In my view, what is taking place since September 11, 2001 is neither a war on terror nor a clash of civilizations. It is, rather, a war against militant Islam.
"War on terror" makes no sense. One cannot declare war on a tactic. It is akin to declaring "war on weapons of mass destruction" or "war on the AirLand battle." It's as though, after Pearl Harbor, the United States declared war on surprise attacks. This is a euphemism that has the unfortunate effect of confusing matters: if terror is the enemy, why is there no mention of such major terrorist problems as the Tamil Tigers in Sri Lanka or the Shining Path in Peru? And only one out of the "axis of evil" trio (Iran, not Iraq or North Korea) pose a problem having primarily to do with terrorism.
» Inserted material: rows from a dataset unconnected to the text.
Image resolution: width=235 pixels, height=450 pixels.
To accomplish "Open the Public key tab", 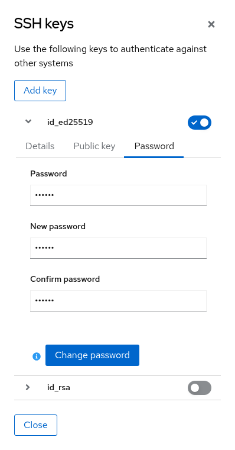I will (x=94, y=146).
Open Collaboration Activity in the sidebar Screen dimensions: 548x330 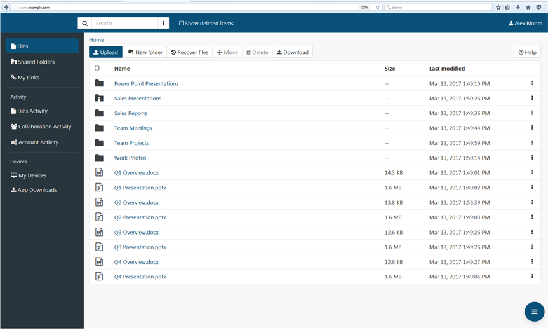[x=44, y=127]
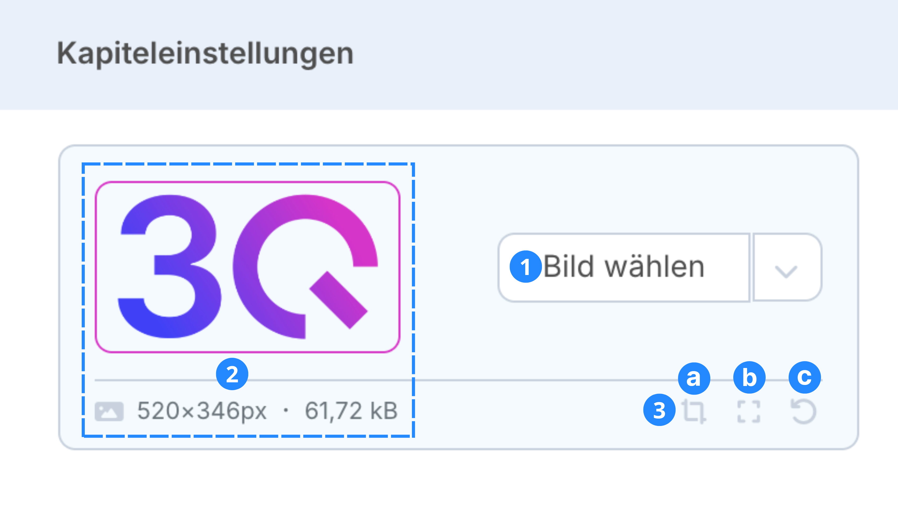Screen dimensions: 898x515
Task: Click the light blue header bar
Action: pyautogui.click(x=601, y=53)
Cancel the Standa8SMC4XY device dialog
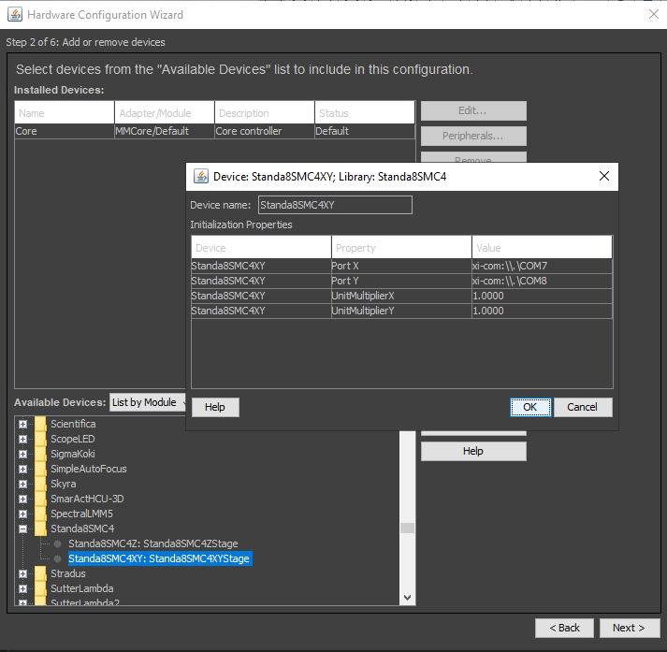 582,407
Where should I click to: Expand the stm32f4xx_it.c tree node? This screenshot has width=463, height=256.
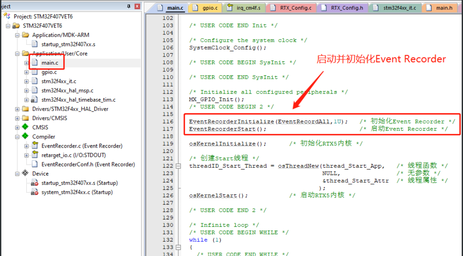tap(26, 81)
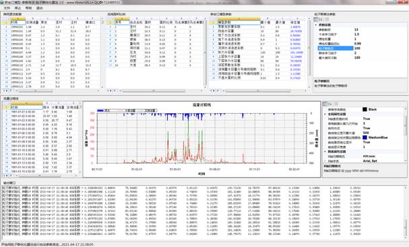Click Categorized view icon in particle swarm property grid

[x=315, y=20]
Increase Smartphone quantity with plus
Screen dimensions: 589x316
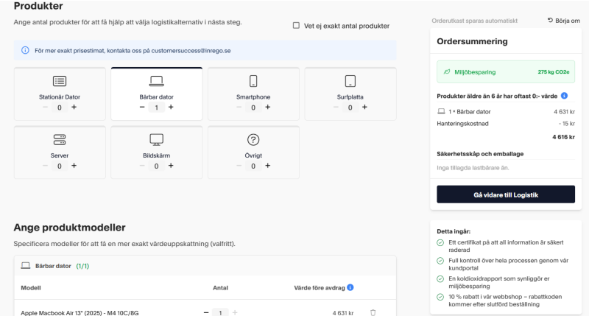[x=267, y=108]
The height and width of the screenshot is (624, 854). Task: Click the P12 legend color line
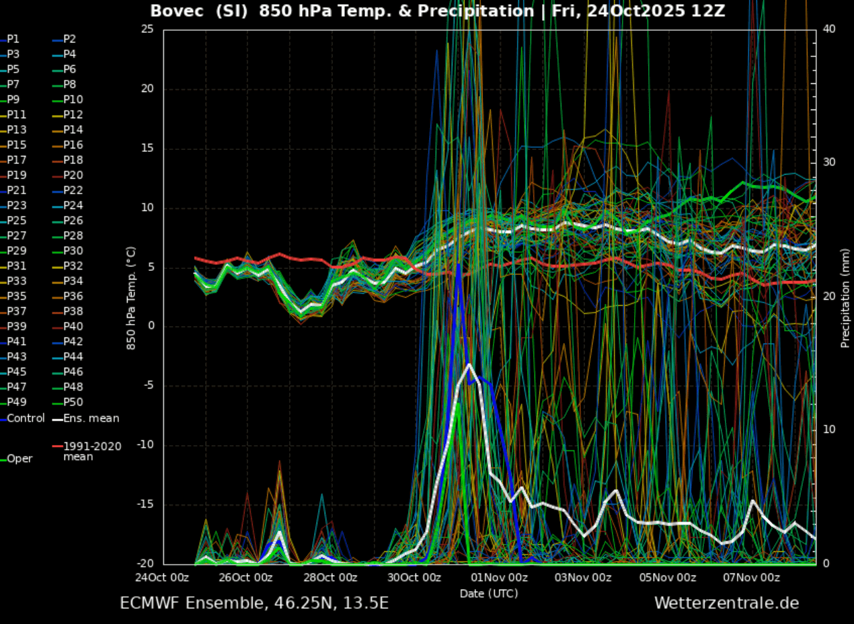tap(57, 115)
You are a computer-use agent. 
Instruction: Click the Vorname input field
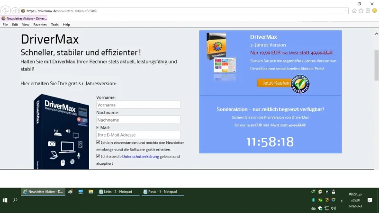click(138, 105)
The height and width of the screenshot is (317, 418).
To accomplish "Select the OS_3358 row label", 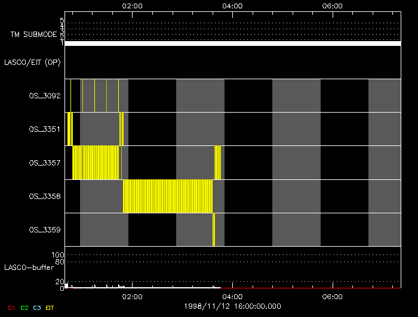I will (45, 196).
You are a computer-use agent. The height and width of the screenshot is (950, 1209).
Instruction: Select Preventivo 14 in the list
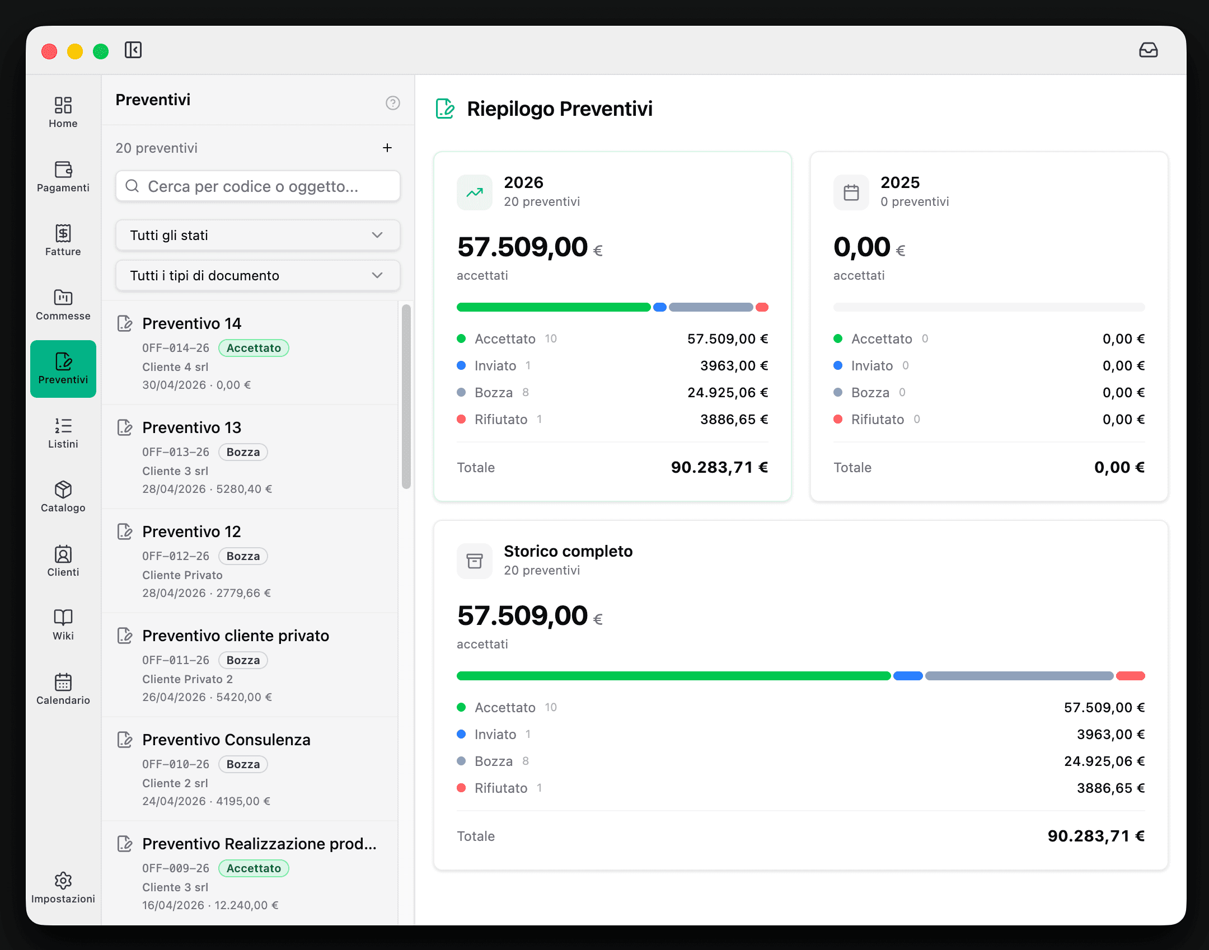250,353
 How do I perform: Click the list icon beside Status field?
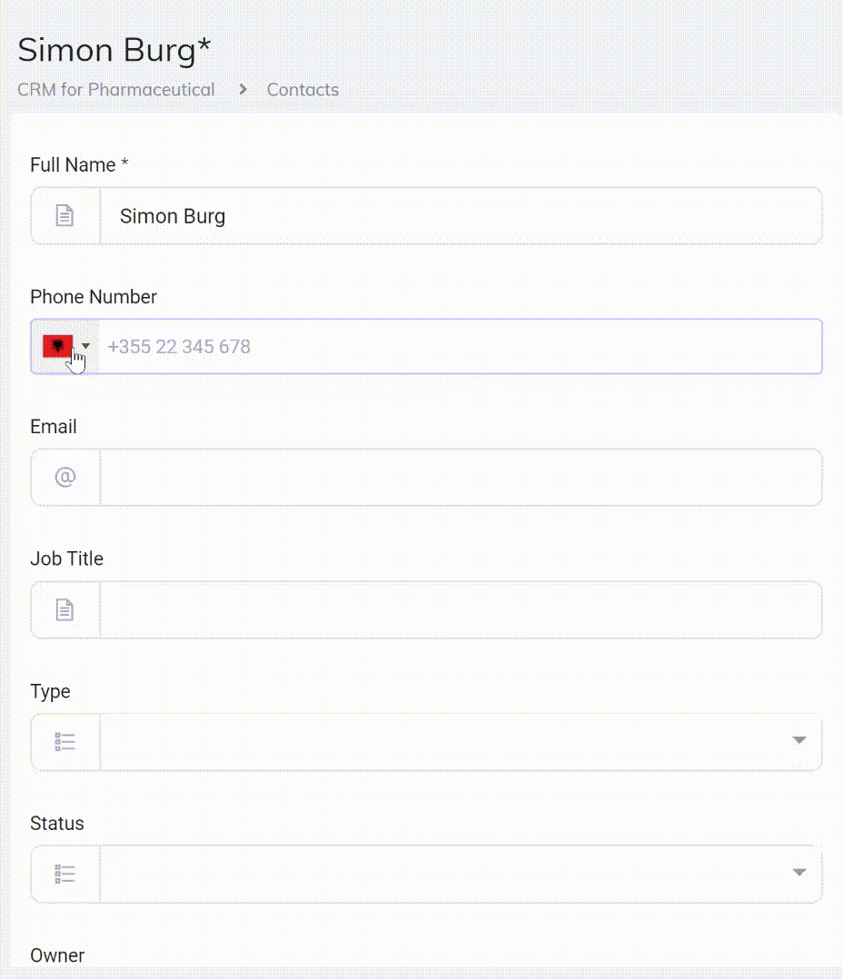64,873
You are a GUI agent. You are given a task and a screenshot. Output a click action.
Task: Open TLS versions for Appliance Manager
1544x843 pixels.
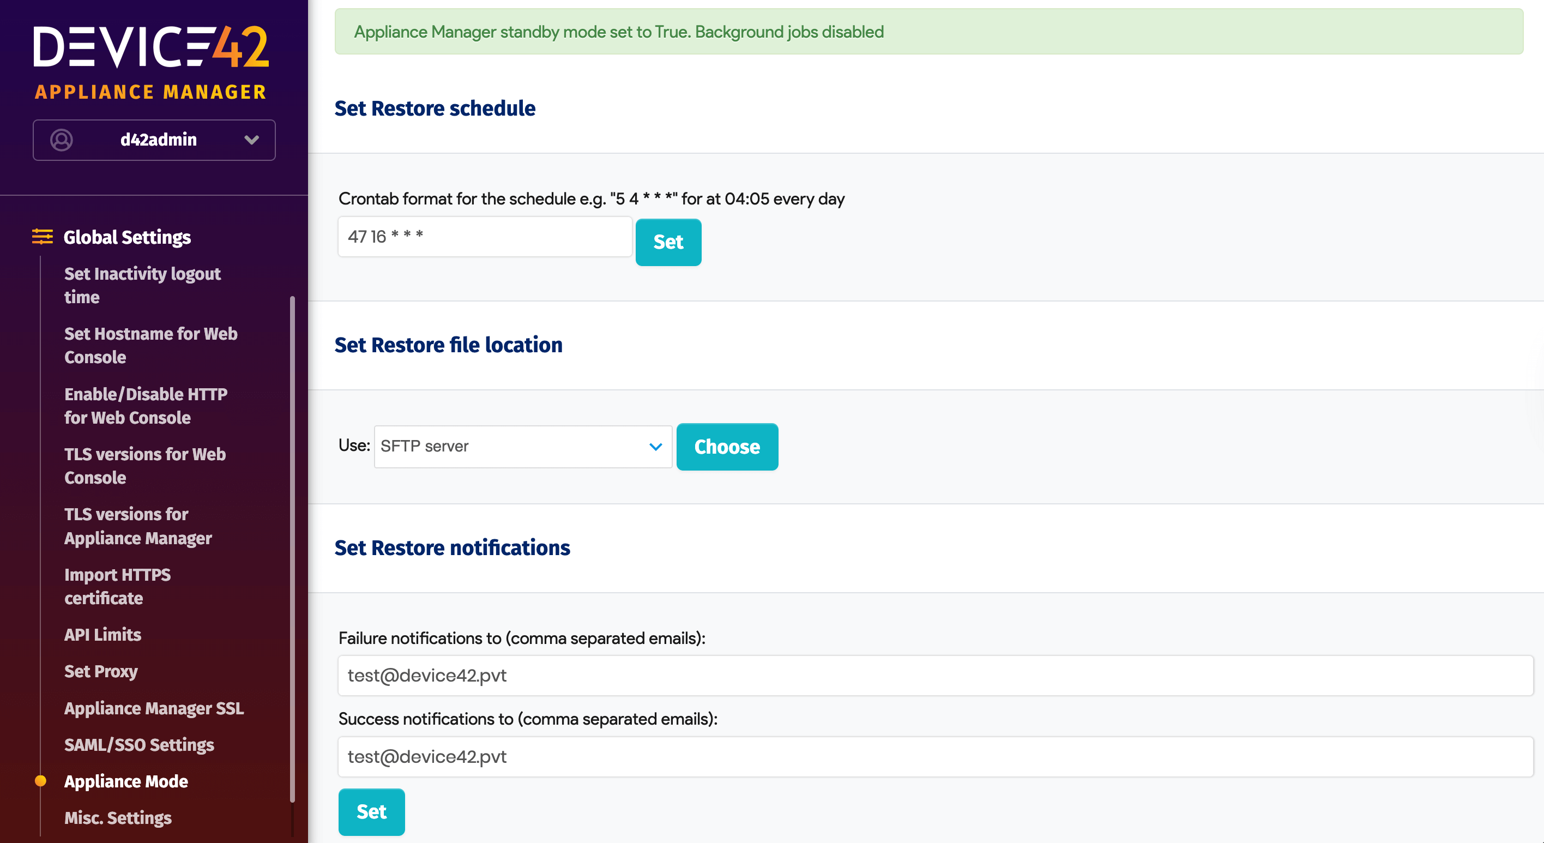[x=138, y=526]
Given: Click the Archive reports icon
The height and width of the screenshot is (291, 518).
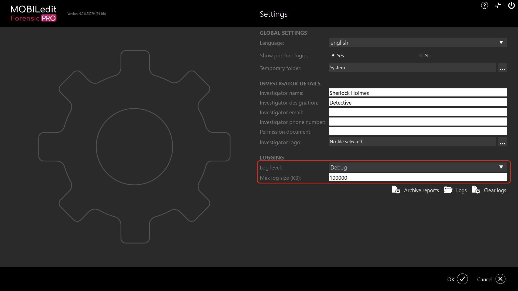Looking at the screenshot, I should point(396,190).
Nor is this a clash of civilizations. Yes, Islamists seek a confrontation with the West, believing that their vision of Islam can achieve a global supremacy. Yet their violence against Westerners (and non-Muslims more generally) is complemented by an equally important Islamist enmity toward Muslims who disagree with their extremist outlook, as seen in the depredations of the Taliban regime in Afghanistan, as well as its counterparts in Bangladesh, Iran, and Sudan. This same pattern of targeting fellow Muslims is also apparent in countries where militant Islam has yet to take over (such as Algeria, Nigeria, Egypt, Lebanon, Turkey, and Indonesia). Militant Islam is an aggressive totalitarian ideology that hardly discriminates between those who disagree with it, Muslim or non-Muslim. The problem is not between civilizations but between different political views.
I propose seeing the war not against terrorism nor against Islam but against a terrorist reading of Islam. Militant Islam derives from Islam but is a horrible version of it – anti-human, anti-modern, anti-Christian, anti-Semitic, anti-Hindu, anti-women, as well as millenarian, jihadistic, and suicidal. It appeals to only a portion of Muslims (which I estimate at 10-15 percent of the whole). This implies that the war on militant Islam can and must draw heavily on Muslim participation. The key is to see the enemy not as a tactic nor a religion but as a radical utopian ideology. Like its earlier versions, the fascistic and the Marxist-Leninist, this one too will be defeated.